Cook's distinguishing contribution to his generation of artists is his woodcut engravings, executed finely enough to be mistaken for etchings.  He was also a master of oil painting, considered himself a "colorist," and was an accomplished cabinet maker, having learned the craft from his father or grandfather.  He mined local clay from his Spartanburg County property and using a rustic kickwheel of his own creation, threw pottery pieces that he then used in his own still lifes and in teaching.  He also made carved and gilted frames for his artwork.
 
“Cook’s study of wood engraving included an in-depth consideration of its history including its use as illustration from the 15th century onward.  He observed that the development of photography at the end of the 19th century spelled the end to commericial wood engraving. A few stalwart engravers persisted, such as Thomas Cole, and a handful of other artists dedicated tot he process.  Cook had heard Cole lecture and had been much impressed.” – from a June 3, 1993, press release of the Pennsylvania Academy of the Fine Arts
 
August Cook’s work has been shown at the Library of Congress, the Carnegie Institute of Technology, the Pennsylvania Academy of Fine Art, the South Carolina State Museum and Audubon Artists.
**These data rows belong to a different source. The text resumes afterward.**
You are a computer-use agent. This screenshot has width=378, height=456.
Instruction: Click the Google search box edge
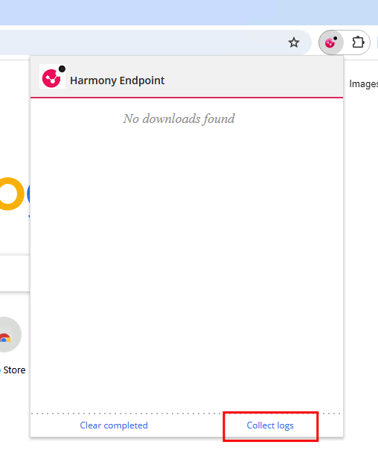[x=15, y=273]
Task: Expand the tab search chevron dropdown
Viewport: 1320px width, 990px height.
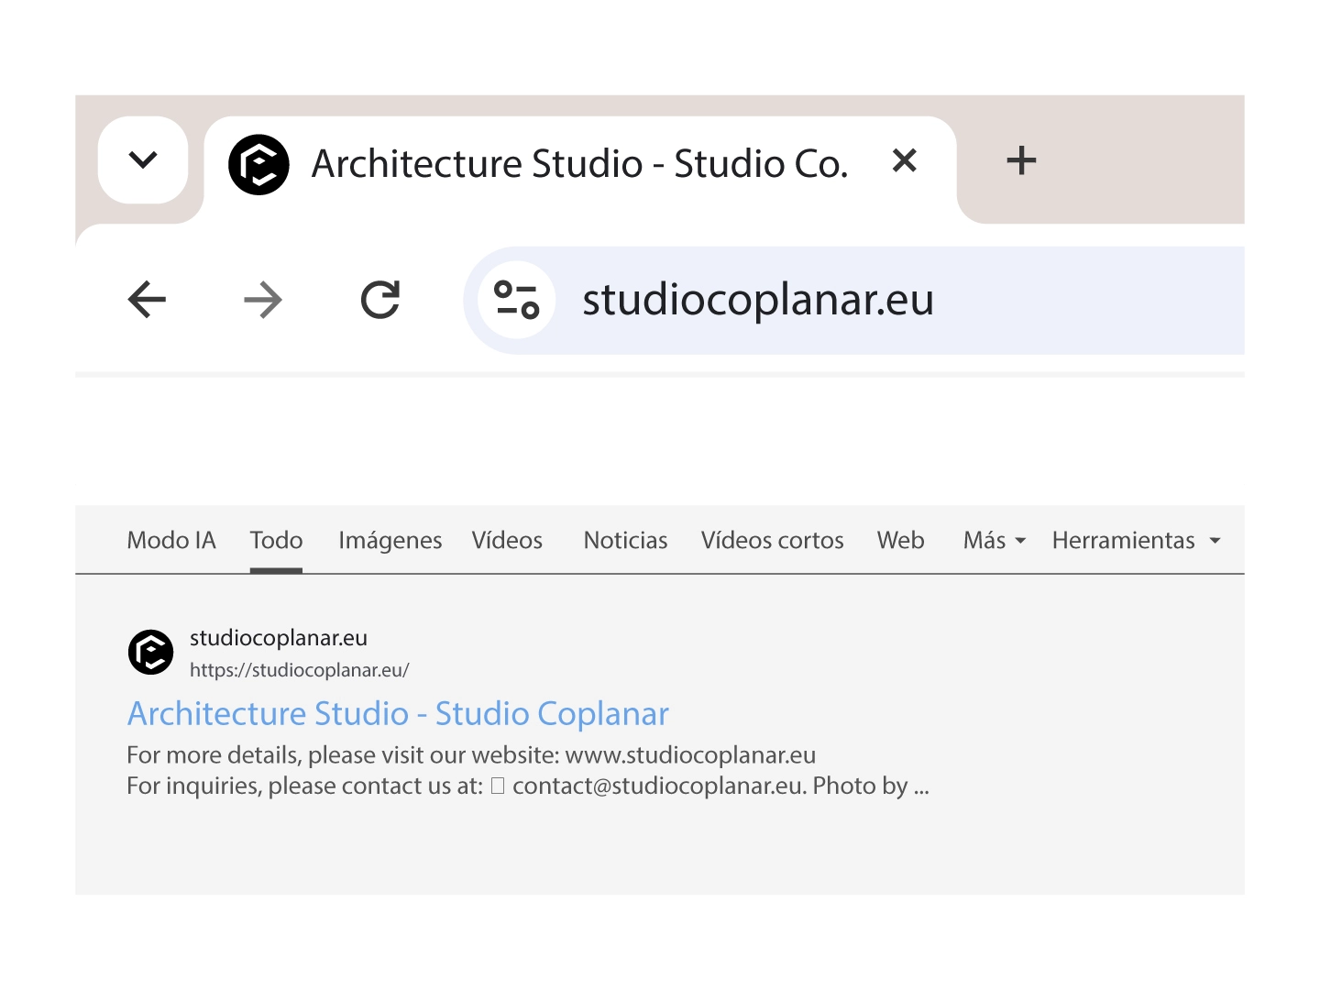Action: click(143, 160)
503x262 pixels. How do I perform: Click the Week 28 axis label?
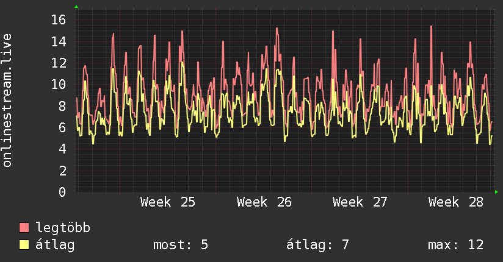(456, 202)
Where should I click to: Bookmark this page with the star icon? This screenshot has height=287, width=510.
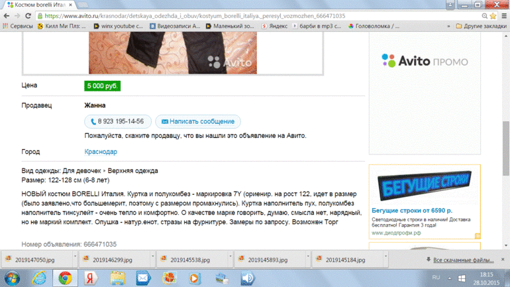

His work is included in the public collections in the Library of Congress ("Summer in the Mountains" [1948]); the Boston Museum of Art; the South Carolina State Art Collection; the Carnegie Institute of Technology and the Butler Museum of Art, Youngstown, Ohio.
 
He is listed in Who's Who in American Art-1973 (Jaques Cattell Press), Contemporary Artists of South Carolina;  Jack Morris and Robert Smeltz; and Who's Who in American Art-1947.


Submitted February 2007 by Sally Cook Parsons, granddaughter of the artist

Biography from Spartanburg Art Museum:
August Cook: 1897 - 1990.

He was born in Philadelphia and graduated from The Pennsylvania Academy of Fine Arts. In 1924, he moved to Spartanburg, SC after his marriage to Irma Howard. He became the first Art Department Chair at Converse College in Spartanburg, SC. Retiring after forty-two years, he then taught private lessons until his death.

He is best known for his oil portraits, South Carolina landscapes, wood-block prints and hand-carved frames.

He received many awards and exhibited widely during his lifetime.